Our precious little cat, Erin, a 14-year old Cornish Rex, eats crunchy snacks with his remaining teeth and sits on my lap. Both his ears are curled after recovering from big blood clots never fully diagnosed (no visible scratch sites from fighting and no mites or other infestations). He has permanent vertigo, his world constantly spinning, making him walk/stumble with his head turned sideways.
Erin was as surprised as I was to learn that the Federation of Planets, its current headquarters a satellite circling our Moon, issued an emergency passport to Edward Snowden. The FoP, if you remember, issued its honorary first passport, No. 0000000000000000000000001, to Galileo Galilei and its second to Leonardo Da Vinci, but clearly said it shows no favoritism toward Italy, issuing its third honorary passport to a group of amino acids found inside a meteor that crashed in Antarctica a long time ago but was recently discovered and immediately classified as ultra top-to-bottom secret by the corporate-owned country that sponsored the expedition.
The FoP is in negotiations with the Russian Federation to send a special launch to the International Space Station with Snowden on-board, hoping the ISS will be the first official embassy of the FoP while Moon and Martian headquarters are being designed and constructed.

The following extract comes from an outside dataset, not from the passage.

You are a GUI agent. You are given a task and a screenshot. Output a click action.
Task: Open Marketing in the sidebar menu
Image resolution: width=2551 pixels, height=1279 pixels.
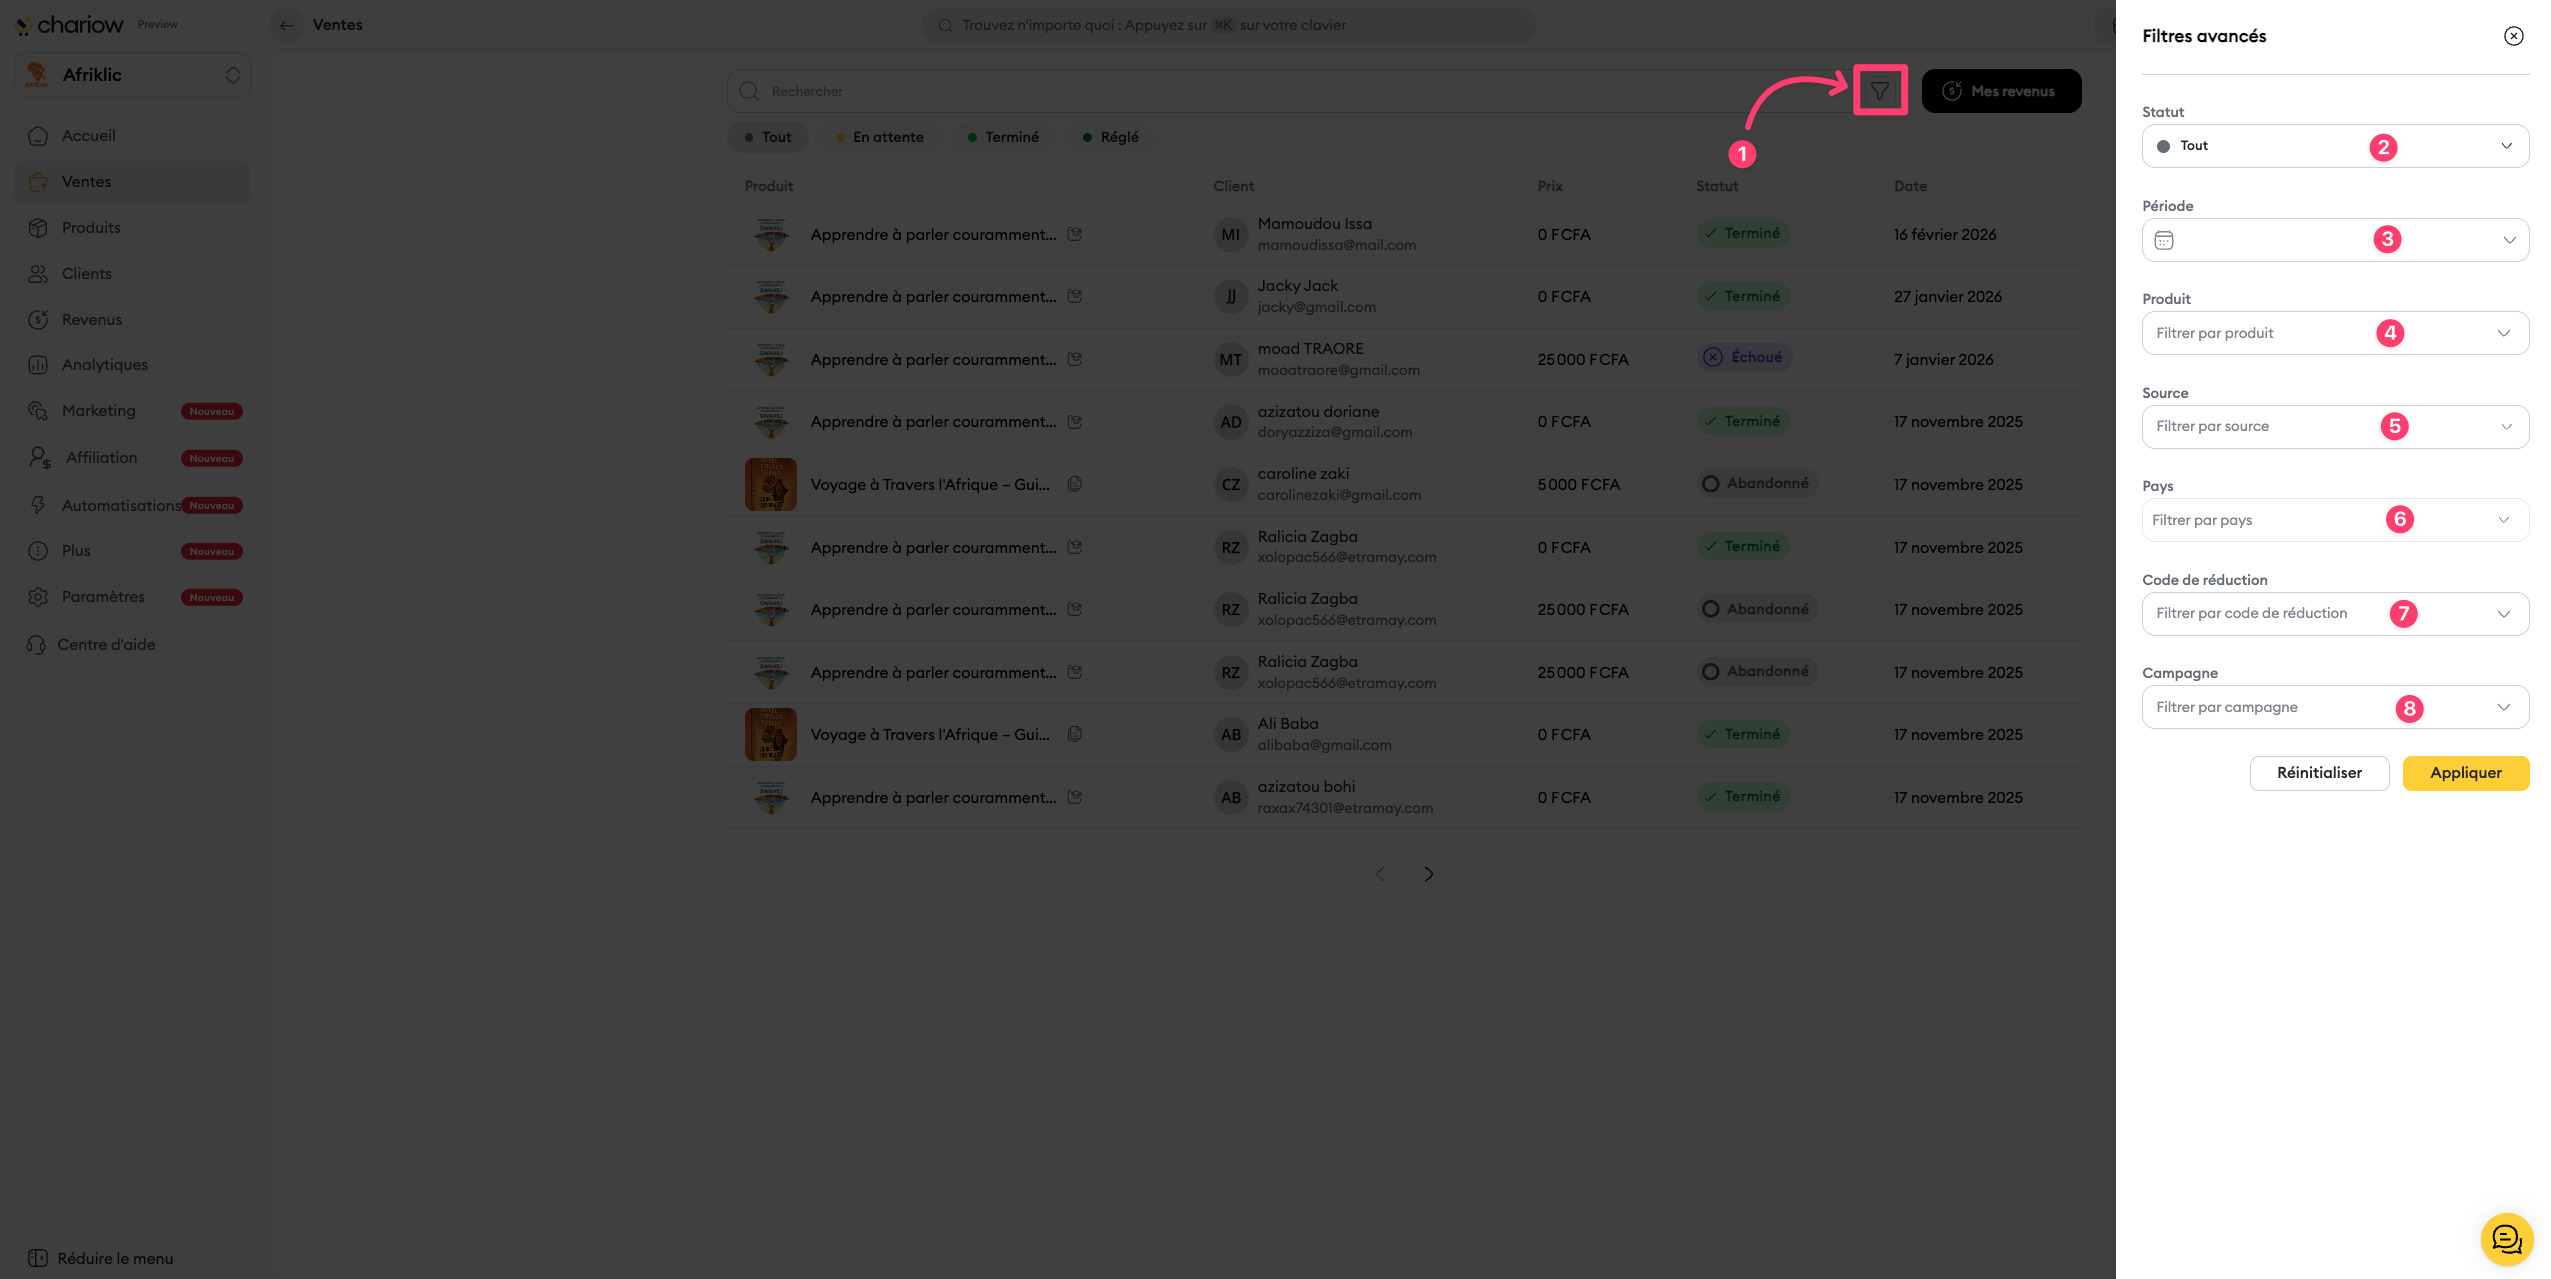coord(98,411)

Meanwhile, Snowden continues his astro/cosmonaut training within a hidden facility of the Moscow airport.
The Chinese government will neither confirm nor deny that it has made room for FoP diplomats in its new space station.
As the morning sun warms the sunroom, Erin hops off my lap and heads to a chair under the skylight, a hint for me to step outside and work on the foundation for the new privacy fence.